Giter Club home page Giter Club logo

counting-sort's Introduction

Counting sort vs. Insertion sort

The purpose of the work is to develop counting sort algorithm and to implement it in code. Investigate the efficiency and algorithmic complexity of counting sort and compare it with the exchange sorting algorithm (insertion sort). Determine the advantages and disadvantages of the algorithm by comparing it with other exchange algorithms.

Table of Contents

  1. Counting sort
  2. Insertion sort
  3. Comparison
  4. Conclusions

Counting sort

Overview

Counting sort is not a comparison sorting algorithm and has linear complexity - O(n + k). To achieve O(n) complexity, counting sort assumes that each element is an integer in the range 1 to k, for some integer k and k=O(n). Counting sort first determines for each input element X the number of elements, less than or equal to X. Then uses this information to place the element of X directly at its position in the original array. For example, if 15 elements are less than or equal to X, then X belongs to the original position 15.

Counting sort Pseudocode

Counting-Sort (A, n)
1 k=MAX(A)-MIN(A)
2 Declare B[1 : n] and C[0 : k] 
3 for i = 0 downto k
4      C[i] = 0
5 for j = 1 downto n
6       C[A[j]] = C[A[j]] + l
7 for i = 1 downto k
8      C[i] = C[i] +C[i - 1]
9 for j = n downto 1
10      B[C[A[j]]] = A[j]
11      C[A[j]] = C[A[j]] – 1     
12 return B

Time complexity

The for loop in lines 3-4 takes O(k) time, the for loop in lines 5-6 takes O(n) time, the for loop in lines 7-8 takes O(k) time, and the for loop in lines 9-11 takes O(n) time. Thus, the total execution time is O(k + n), where k is the range of elements and n is the total number of elements. In practice, it makes sense to use count sort when k = O(n), in which case the execution time is O(n).

Space complexity

In the above pseudocode, an auxiliary array C of size k was used, where k is the range of elements in this array. As a result, the counting sort algorithm has a space complexity of O(k).

Stability

A valuable advantage of counting sort is its stability: elements with the same value appear in the output array in the same order as in the input array, i.e. it disassociates two elements according to the rule that the element that appears first in the input array also appears first in the output array.

Example

Let's consider the graphic modeling of the sorting algorithm by counting. The Counting-Sort (A, n) procedure takes as input the array A=[7, 3,7, 0, 3, 2, 1, 7, 1, 1, 0] and n=11. Array C is initialized with zeros (Fig. a) of size k - the range of elements, k=0-7 k=7. The number of identical elements from the input array A is determined and written into the array C (Fig. b). Array C after rows 7-8 (Fig. c).

img_1.png

Output array B after execution of lines 9-11 after one iteration (fig.d), third iteration (fig.e), after eleventh iteration (fig.f). Finally, the output sorted array B (Fig.g).

img_4.png

Insertion sort

Overview

Insertion sort is a sorting algorithm that places the unsorted element in the appropriate place during each iteration. The algorithm assumes that the key element is already sorted, then selects the next unsorted element of the array. If the unsorted element is greater than the next one, it is placed to the right, otherwise to the left. Other elements are also sorted in this way.

Insertion Sort pseudocode

Insertion-Sort (A, n)
1 for i = 2 to n
2       key = A[i]
3       j = i – 1
4      while j > 0 and A[j] > key
5            A[j + 1] = A[j]
6             j = j - 1
7       A[j+ 1] = key

Time complexity

$$ T(n) = c_1 n + c_2 (n-1) + c_3 (n-1) + c_4 \sum_{i=2}^{n} t_i + c_5 \sum_{i=2}^{n} (t_i-1) + c_6 \sum_{i=2}^{n} (t_i-1) +c_7(n-1) $$

, ...where (c_1, \ldots, c_7) represent the number of steps.

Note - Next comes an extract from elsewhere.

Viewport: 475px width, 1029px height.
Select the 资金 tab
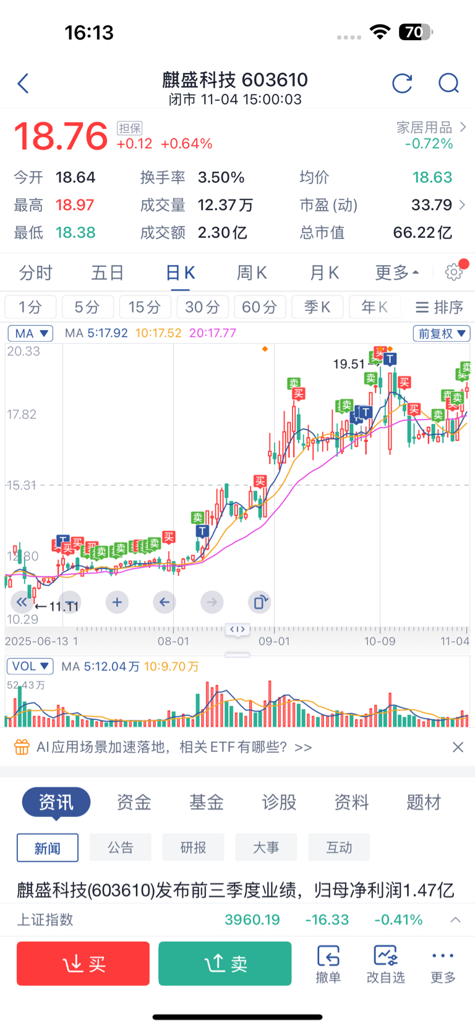(134, 802)
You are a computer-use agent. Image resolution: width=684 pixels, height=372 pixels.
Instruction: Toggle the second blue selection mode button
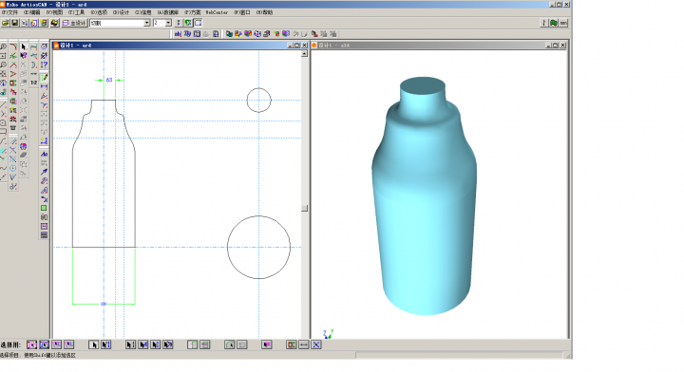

To calculate the worst case time complexity, when the input array is sorted in reverse order, we use the decomposition of sums and after several algebraic operations we have.

$$ T(n) = \left(\frac{c_4}{2} + \frac{c_5}{2} + \frac{c_6}{2}\right) n^2 + \left(c_1 + c_2 + c_3 + \frac{c_4}{2} - \frac{c_5}{2} - \frac{c_6}{2} + c_7 \right) n - (c_2 + c_3 + c_4 + c_7) $$

The running time is thus a quadratic function of n. ( T(n) = O(n^2) ).

Space complexity

Does not use additional space for sorting

Stability

The insertion sort algorithm is a stable algorithm.

Example

The Insertion-Sort (A, n) procedure takes as input the array A=[7, 0, 5, 1, 8] and the number of elements in the array is n=5. The blue square holds the value of the key from A[i]. The blue arrows represent the movement of the key, the orange arrows represent the element A[j].

Insertion sort

Comparison

  1. Efficiency:
  • counting sort is an algorithm with linear complexity, that is, its time complexity depends on the number of elements in the input array. It works very efficiently for arrays when k=O(n), k is a range of values. Let's give an example when k=O(n) (Fig.C.1) and k=O(n^2) (Fig.C.2). Execution time of the counting sorting algorithm has increased significantly, approx. 1000 times, when the value of the input array k=O(n^2).

    Figure C.1 - k=O(n)

    Figure C.2 - k=O(n^2)

  • insertion sorting has a quadratic time complexity, which means that its performance significantly decreases with large arrays (Fig. C.3).

    Figure C.3 - Execution time of the algorithms

  1. Space complexity
  • the counting sort requires additional memory for storing temporary data during sorting, namely of size k, therefore, when the range of permissible values of k increases, we have a significant amount of occupied memory ( Fig. C.4). The graph shows the dependence of the used memory in MB to k;

    Fig. C.4 - Memory usage

  • insertion sort does not require additional memory for sorting

  1. Worst and best cases for Counting sort:
  • it is not advisable to use counting sorting to sort arrays when the range of permissible values of k is much larger than the array itself. Let's examine the situation when the n=1000, min=1, max=1000000 (Fig. C.5)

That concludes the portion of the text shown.